California Gov. Gavin Newsom, a Democrat and former San Francisco mayor, threatened last week to pull state money from cities and counties that do not do more to get people out of encampments and into shelters.
A 2023 count found there were 653,000 people experiencing homelessness at a given time across the country, an increase of 63,000 from a decade earlier. The problem has become far more visible: 257,000 people were living on the streets or other places not intended for habitation, 61,000 more than in 2013.
Most of the big-city mayors and candidates — nearly all Democrats — say that more affordable housing and additional services for people experiencing homelessness are needed. The heart of the debate, as in San Francisco, is whether it’s acceptable to force people off the streets.
In two of the largest cities in the West, challengers are emphasizing the homeless crisis in their races against incumbents who won handily four years ago.
Larry Turner, a police officer trying to unseat San Diego Mayor Todd Gloria, says the incumbent is overemphasizing temporary housing, including a plan to turn a warehouse into a 1,000-bed shelter. Gloria’s campaign says he is working on both short-term and permanent housing.
In Phoenix, Matt Evans is arguing that incumbent Kate Gallego hasn’t done enough to enforce laws and clear encampments. Gallego opposes what she calls the criminalization of homelessness and has added hundreds of shelter beds.
Elections could turn on the issue. And the situation on the streets can, of course, change depending on who is elected.
“Mayors can make a huge difference,” said Ann Oliva, executive director of the National Alliance to End Homelessness.
But she is critical of arresting or fining people who don’t have places to live.
“You cannot pursue criminalization as your primary way of pursuing homelessness and also drive the numbers down,” Oliva said.
Some new mayors have made a dent in homelessness numbers without relying on penalties, she said.
In Los Angeles, the city with the biggest unsheltered population in the U.S., Karen Bass took office in December 2022 and immediately signed an emergency order making it easier for the city to contract with hotels to provide shelter.
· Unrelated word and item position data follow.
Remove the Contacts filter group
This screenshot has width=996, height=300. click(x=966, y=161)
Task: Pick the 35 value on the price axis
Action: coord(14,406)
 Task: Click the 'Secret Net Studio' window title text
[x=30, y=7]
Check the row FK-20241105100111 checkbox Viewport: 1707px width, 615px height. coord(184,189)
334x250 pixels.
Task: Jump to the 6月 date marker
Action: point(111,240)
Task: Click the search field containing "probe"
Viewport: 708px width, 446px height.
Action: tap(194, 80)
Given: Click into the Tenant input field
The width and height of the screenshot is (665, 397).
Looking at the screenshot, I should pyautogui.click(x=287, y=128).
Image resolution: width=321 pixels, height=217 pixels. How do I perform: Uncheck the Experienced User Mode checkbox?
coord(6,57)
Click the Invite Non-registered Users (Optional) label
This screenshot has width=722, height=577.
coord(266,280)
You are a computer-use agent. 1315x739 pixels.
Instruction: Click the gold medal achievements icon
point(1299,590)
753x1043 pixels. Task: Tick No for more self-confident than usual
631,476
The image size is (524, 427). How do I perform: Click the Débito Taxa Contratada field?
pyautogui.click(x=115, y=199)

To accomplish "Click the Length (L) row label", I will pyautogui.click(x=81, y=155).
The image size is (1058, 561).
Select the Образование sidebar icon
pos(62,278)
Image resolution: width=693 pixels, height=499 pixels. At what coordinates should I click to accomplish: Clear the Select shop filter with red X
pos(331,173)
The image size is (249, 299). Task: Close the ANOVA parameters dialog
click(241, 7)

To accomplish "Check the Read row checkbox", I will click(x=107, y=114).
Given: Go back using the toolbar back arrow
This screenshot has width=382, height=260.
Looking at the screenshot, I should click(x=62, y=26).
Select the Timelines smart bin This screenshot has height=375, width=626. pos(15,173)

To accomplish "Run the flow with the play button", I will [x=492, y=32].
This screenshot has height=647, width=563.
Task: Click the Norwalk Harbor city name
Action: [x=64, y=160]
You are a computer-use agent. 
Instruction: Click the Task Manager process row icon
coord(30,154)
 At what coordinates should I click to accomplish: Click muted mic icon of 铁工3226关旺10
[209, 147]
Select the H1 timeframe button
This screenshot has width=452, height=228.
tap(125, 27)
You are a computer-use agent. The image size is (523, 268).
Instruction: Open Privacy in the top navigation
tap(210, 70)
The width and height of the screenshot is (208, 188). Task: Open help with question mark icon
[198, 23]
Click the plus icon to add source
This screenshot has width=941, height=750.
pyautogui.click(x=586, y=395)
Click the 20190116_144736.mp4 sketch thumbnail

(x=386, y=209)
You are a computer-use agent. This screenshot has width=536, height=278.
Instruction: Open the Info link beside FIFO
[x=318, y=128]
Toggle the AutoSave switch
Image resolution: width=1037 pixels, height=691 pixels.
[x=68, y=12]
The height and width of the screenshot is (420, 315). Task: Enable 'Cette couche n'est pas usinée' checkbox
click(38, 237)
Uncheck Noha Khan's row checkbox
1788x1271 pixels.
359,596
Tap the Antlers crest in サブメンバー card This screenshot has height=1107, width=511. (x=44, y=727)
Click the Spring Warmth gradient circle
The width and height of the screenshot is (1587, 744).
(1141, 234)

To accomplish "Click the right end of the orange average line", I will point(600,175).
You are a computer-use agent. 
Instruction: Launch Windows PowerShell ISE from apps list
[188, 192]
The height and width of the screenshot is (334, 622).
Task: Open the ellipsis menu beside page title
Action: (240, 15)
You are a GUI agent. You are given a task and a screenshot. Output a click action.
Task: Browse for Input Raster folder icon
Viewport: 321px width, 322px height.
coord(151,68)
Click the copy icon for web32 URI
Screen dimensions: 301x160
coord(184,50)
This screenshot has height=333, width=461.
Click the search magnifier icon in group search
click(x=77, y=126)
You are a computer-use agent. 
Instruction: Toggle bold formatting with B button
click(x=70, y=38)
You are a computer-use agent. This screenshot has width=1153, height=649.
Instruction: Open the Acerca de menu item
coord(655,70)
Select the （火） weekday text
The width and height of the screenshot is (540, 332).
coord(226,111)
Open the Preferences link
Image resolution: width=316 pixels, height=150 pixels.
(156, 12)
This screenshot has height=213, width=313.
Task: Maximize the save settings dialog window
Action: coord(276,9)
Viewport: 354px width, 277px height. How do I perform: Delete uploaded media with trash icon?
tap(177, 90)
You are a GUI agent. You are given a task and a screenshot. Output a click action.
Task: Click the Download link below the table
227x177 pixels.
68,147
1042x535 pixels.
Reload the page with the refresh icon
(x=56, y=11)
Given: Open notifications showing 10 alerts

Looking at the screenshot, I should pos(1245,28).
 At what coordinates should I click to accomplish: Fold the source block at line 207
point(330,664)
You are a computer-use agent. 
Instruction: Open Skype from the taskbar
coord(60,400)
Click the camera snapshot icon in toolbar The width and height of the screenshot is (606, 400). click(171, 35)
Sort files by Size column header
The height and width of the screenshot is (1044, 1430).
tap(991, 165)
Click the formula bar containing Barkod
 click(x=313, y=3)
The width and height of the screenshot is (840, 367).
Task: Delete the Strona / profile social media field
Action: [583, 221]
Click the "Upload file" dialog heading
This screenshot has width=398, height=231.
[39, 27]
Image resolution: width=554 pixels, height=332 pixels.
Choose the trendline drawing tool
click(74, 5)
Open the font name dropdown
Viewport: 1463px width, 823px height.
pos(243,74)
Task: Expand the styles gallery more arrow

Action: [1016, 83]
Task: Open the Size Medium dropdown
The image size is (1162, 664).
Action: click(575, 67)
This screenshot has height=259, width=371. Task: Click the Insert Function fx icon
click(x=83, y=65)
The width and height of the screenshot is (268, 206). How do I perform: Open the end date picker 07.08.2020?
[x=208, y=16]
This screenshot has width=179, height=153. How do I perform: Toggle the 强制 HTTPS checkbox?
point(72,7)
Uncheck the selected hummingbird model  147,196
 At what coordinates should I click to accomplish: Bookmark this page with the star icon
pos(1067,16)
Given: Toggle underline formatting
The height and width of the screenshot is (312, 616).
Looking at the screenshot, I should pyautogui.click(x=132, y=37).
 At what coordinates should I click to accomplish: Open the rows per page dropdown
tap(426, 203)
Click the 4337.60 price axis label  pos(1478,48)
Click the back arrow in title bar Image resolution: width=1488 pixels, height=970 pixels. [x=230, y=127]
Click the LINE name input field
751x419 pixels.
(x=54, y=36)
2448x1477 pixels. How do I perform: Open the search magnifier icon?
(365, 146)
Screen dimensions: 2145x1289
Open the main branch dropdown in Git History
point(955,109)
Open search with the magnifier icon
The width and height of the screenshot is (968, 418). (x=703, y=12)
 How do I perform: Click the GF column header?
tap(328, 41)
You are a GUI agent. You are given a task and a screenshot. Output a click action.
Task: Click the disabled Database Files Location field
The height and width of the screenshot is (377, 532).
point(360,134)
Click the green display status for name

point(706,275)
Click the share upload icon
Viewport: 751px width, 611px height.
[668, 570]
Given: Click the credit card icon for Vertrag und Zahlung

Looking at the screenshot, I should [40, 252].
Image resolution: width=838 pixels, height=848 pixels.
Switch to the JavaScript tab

According to the homeless tally in January, the city’s total dropped by 2%, the first decrease after years of increases. Bass has more than two years before she faces re-election.
In Mike Johnston’s first six months as mayor of Denver last year, the city moved 1,000 people into hotels, a community of cabin-like structures and other transitional housing.
Other new mayors, such as Philadelphia’s Cherelle Parker, have incorporated a get-tough approach that many candidates are calling for, and which the Supreme Court validated with a ruling in June that allows bans on sleeping outside.